How I Learned to Stop Worrying and Love Retraining

Authors: Max Zimmer, Christoph Spiegel, Sebastian Pokutta

ICLR 2023 | Conference PDF | Archive PDF | Plain Text | LLM Run Details

Reproducibility Variable Result LLM Response
Research Type Experimental We empirically find that the results of Li et al. (2020) regarding the Budgeted Training of Neural Networks apply to the retraining phase of IMP, providing further context for the results of Renda et al. (2020) and Le & Hua (2021). Building on this, we find that the runtime of IMP can be drastically shortened by using a simple linear learning rate schedule with little to no degradation in model performance. We perform extensive experiments on image recognition datasets such as Image Net (Russakovsky et al., 2015), CIFAR-10/100 (Krizhevsky et al., 2009), the semantic segmentation tasks COCO (Lin et al., 2014) and City Scapes (Cordts et al., 2016) as well as neural machine translation (NMT) on WMT16 (Bojar et al., 2016). In particular, we employed Res Nets (He et al., 2015), Wide Res Nets (WRN) (Zagoruyko & Komodakis, 2016), VGG (Simonyan & Zisserman, 2014), the transformerbased Max Vi T (Tu et al., 2022) architecture, as well as PSPNet (Zhao et al., 2017) and Deep Lab V3 (Chen et al., 2017) in the case of City Scapes and COCO, respectively.
Researcher Affiliation Academia Max Zimmer1, Christoph Spiegel1 & Sebastian Pokutta1,2 1Department for AI in Society, Science, and Technology, Zuse Institute Berlin, Germany 2Institute of Mathematics, Technische Universität Berlin, Germany {zimmer,spiegel,pokutta}@zib.de
Pseudocode No The paper describes algorithms and methods verbally and through conceptual figures, but it does not include any formal pseudocode blocks or algorithm listings.

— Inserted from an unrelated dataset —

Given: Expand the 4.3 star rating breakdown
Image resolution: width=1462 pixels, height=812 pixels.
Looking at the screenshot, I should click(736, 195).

Open Source Code Yes We have made our code and general setup available at github.com/ZIB-IOL/BIMP for the sake of reproducibility.

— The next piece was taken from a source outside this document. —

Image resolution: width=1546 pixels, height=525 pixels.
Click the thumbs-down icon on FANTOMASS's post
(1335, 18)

Open Datasets Yes We perform extensive experiments on image recognition datasets such as Image Net (Russakovsky et al., 2015), CIFAR-10/100 (Krizhevsky et al., 2009), the semantic segmentation tasks COCO (Lin et al., 2014) and City Scapes (Cordts et al., 2016) as well as neural machine translation (NMT) on WMT16 (Bojar et al., 2016).
Dataset Splits Yes We use a validation set of 10% of the training data for hyperparameter selection.
Hardware Specification No The paper does not explicitly state the specific hardware used for running the experiments (e.g., GPU models, CPU types, or cloud instance specifications).
Software Dependencies No The paper mentions software like 'Py Torch framework', 'Hugging Face', 'Weights & Biases', but it does not specify version numbers for these dependencies, which is required for reproducibility.
Experiment Setup Yes Table 3: Exact training configurations used throughout the experiments for IMP. We note that others have reported an accuracy of around 80% for WRN28x10 trained on CIFAR-100 that we were unable to replicate. The discrepancy is most likely due to an inconsistency in Py Torch s dropout implementation. For experiments involving Vision-Transformers, we used label smoothing as well as gradient clipping. For COCO and City Scapes architectures, we rely on pretrained backbones and report the common mean Intersection-over-Union (Io U) metric measured on the validation set. For the NMT task we report the BLEU score on the test set, where we limit the sequence length to 128 throughout.